Books of Survey and Distribution were compiled around 1680 as the result of the wars of the mid-seventeenth century after the Cromwellian conquest of Ireland, when the English government needed reliable information on land ownership throughout Ireland to carry out its policy of land confiscation.

==Purpose==
The books were used to impose the acreable rent called the Quit Rent, which was payable yearly on lands granted under terms of the Acts of Settlement and Explanation. It is possible to discover to whom, if anyone, the confiscated lands were granted so that we have a record of landowners for 1641 and 1680. As a result, it is possible to determine the amount of lands lost by the 1641 owners after the Irish Rebellion of 1641 and to discover the names of the new proprietors.

==Contents==
The Books of Survey and Distribution form part of the Annesley Papers (ref D.1854). They consist of 22 volumes and each volume includes an 'alphabet' which is an index of denominations. The text includes a physical description of each barony, with details of woods, bogs, rivers, soil, etc. The information is laid out in tabular form on a barony and parish basis. The details include: "Proprietors in 1641 by the Civil Survey", "Denominations of lands by the Downe Survey", "Number of acres distributed", "persons to whom distributed" and "Rent per annum payable to His Majesty".

==Surviving volumes==
The surviving Survey and Distribution volumes cover the following counties: Kilkenny, Waterford, Kerry, Kildare, Carlow, Wexford, Longford, Mayo, Tipperary, Monaghan, Armagh, Limerick, Westmeath, Clare, Roscommon, Galway, Cork, Down, Antrim, Leitrim, Sligo, Cavan, Fermanagh, Laois, Offaly, Wicklow, Donegal, Londonderry and Tyrone.

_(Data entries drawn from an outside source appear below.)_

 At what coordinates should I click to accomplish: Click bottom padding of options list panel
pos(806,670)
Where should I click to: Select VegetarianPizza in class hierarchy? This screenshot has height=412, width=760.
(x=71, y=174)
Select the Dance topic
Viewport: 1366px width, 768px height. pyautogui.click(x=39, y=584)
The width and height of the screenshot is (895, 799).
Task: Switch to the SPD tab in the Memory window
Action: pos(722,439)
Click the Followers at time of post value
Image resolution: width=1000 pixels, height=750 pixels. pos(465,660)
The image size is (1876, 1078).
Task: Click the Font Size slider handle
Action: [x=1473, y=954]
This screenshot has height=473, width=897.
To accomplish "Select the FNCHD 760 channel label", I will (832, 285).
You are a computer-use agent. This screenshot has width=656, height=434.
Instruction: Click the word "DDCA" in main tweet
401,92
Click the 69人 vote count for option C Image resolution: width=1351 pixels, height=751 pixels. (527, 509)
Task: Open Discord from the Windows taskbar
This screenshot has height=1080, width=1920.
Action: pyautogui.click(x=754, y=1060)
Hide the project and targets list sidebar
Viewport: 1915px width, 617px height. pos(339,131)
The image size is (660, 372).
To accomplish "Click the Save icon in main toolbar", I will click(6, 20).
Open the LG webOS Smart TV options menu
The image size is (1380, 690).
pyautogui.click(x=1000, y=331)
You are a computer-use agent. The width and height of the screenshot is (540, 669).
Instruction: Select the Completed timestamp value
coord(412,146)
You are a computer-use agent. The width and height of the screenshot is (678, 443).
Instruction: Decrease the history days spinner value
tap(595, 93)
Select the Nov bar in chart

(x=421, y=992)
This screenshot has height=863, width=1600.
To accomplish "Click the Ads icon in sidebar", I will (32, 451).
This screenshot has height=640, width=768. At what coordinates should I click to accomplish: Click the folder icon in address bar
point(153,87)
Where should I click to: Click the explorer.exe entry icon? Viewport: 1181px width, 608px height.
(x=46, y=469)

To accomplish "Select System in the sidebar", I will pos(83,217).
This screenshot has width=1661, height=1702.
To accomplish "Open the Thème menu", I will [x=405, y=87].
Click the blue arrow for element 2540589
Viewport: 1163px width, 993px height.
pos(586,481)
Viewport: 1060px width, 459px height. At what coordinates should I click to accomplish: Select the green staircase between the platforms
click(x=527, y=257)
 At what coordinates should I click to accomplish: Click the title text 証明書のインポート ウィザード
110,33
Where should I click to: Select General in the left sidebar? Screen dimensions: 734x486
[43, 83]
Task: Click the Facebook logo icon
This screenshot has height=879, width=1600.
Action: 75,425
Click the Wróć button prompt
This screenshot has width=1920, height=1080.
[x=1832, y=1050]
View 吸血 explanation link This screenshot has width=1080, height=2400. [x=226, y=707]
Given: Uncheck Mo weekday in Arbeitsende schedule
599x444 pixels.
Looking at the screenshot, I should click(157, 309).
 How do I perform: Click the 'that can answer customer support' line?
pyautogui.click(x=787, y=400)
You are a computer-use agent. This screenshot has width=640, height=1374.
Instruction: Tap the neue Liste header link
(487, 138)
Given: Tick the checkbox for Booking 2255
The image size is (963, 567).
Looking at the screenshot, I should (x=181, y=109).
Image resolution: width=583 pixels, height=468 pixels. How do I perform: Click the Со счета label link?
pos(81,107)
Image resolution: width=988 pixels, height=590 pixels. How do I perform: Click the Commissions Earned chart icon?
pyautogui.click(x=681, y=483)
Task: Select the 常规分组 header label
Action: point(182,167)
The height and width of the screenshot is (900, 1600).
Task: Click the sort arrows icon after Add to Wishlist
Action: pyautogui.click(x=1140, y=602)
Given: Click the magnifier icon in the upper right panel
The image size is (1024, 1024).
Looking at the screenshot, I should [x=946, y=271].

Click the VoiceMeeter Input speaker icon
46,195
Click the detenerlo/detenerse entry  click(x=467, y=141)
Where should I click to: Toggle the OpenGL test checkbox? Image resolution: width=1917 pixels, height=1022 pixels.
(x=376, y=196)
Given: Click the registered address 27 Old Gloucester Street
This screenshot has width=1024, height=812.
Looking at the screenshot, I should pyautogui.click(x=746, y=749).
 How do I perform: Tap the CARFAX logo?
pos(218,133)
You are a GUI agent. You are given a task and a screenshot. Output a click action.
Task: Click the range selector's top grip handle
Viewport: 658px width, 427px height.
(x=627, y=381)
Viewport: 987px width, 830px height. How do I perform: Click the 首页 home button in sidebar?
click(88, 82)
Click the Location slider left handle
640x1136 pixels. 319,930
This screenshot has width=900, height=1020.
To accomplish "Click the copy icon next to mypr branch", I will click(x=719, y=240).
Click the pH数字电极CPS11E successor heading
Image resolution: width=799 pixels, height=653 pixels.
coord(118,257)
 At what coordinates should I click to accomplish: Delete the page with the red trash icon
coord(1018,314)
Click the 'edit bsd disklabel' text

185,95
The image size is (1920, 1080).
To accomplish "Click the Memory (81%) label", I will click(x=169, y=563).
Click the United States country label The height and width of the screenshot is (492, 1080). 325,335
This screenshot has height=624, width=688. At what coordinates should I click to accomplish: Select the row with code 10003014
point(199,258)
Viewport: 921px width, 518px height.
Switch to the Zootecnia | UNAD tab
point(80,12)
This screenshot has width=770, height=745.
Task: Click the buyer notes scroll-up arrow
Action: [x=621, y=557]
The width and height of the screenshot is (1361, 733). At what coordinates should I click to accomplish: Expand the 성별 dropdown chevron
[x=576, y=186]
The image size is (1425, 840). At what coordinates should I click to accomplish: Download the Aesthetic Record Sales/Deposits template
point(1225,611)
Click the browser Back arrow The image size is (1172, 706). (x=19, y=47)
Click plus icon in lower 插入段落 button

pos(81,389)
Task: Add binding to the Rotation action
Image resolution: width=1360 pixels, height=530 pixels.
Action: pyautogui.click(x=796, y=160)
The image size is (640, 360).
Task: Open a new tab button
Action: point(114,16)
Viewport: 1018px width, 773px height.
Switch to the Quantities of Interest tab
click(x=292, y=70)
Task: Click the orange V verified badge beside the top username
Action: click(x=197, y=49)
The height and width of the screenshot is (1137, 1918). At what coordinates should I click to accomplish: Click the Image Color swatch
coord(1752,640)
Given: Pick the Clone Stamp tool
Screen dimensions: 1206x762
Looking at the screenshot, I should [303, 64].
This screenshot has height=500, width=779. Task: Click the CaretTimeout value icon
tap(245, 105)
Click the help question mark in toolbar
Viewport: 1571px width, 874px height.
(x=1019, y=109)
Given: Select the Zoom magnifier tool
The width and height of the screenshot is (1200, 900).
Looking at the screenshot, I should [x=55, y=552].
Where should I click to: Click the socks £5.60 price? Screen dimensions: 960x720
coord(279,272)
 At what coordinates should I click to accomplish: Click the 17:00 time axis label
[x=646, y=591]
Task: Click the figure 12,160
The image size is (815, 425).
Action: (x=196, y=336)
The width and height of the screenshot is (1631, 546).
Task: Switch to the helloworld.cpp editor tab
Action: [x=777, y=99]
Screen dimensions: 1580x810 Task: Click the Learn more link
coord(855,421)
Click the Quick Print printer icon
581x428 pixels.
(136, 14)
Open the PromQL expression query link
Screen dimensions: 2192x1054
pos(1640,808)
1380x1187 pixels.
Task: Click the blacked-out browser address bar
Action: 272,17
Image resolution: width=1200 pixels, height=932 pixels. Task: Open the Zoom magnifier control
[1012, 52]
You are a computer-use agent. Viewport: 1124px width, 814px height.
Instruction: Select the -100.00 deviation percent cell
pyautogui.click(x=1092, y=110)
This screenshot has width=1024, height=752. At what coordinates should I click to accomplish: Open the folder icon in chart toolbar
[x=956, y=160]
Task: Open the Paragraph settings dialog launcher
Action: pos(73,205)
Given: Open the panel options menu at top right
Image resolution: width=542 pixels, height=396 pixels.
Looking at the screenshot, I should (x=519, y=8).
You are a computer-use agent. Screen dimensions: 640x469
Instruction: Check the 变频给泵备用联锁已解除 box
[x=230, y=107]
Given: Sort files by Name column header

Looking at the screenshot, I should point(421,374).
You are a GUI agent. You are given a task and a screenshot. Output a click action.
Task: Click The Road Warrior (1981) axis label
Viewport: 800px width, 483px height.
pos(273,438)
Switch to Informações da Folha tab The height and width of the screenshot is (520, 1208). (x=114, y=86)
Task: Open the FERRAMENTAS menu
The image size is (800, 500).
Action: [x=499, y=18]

==Publications and online versions==
The Books for Clare, Galway, Mayo and Roscommon have been published by the Irish Manuscripts Commission. For other counties, manuscript copies are available at the National Library. Those for co Clare were published in the nineteenth century as part of James Frost's The History and Topography of the County of Clare. A digital version has been put online by Clare County Library.

In 2022 the manuscripts were digitized and published online as part of the "Virtual Treasury" project.